::: READING PASSAGE

Wednesday, May 13, 2015

Mid-Week Musings

Courtesy of College Humor

In the Housing Market Things are Never What They Seem

Among the harbingers of spring are the real estate signs now appearing in yards across the country. Come April, they sprout from lawns like daisies reaching for the sun. America is either on the move, or wants to be, and buyers take to the road looking for newer, better or bigger homes in which to spend their tomorrows. Time can be wasted by those not attuned to the jargon of the real estate industry. A quick look at a typical listing will show why.

Estate Sale. Well below market. Older country home with easy airport and freeway access, sold as-is. 5 bedroom/1 bath home with out-building for cars and storage. Charming vintage kitchen with access to backyard and large seasonal pond. Wild life abounds. Great opportunity waiting for your personal touches. Offers will be considered.

Seems innocuous enough, right? Let's translate it and see.

::::::

#### [WHAT THIS TASK INVOLVES]
Translate this sentence from the post about real estate listings into Spanish: "Come April, they sprout from lawns like daisies reaching for the sun."

::: DATASET

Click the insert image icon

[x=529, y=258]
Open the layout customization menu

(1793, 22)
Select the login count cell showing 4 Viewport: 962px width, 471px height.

::::::

#### [CORRECT RESULT]
Al llegar abril, brotan de los jardines como margaritas que buscan el sol.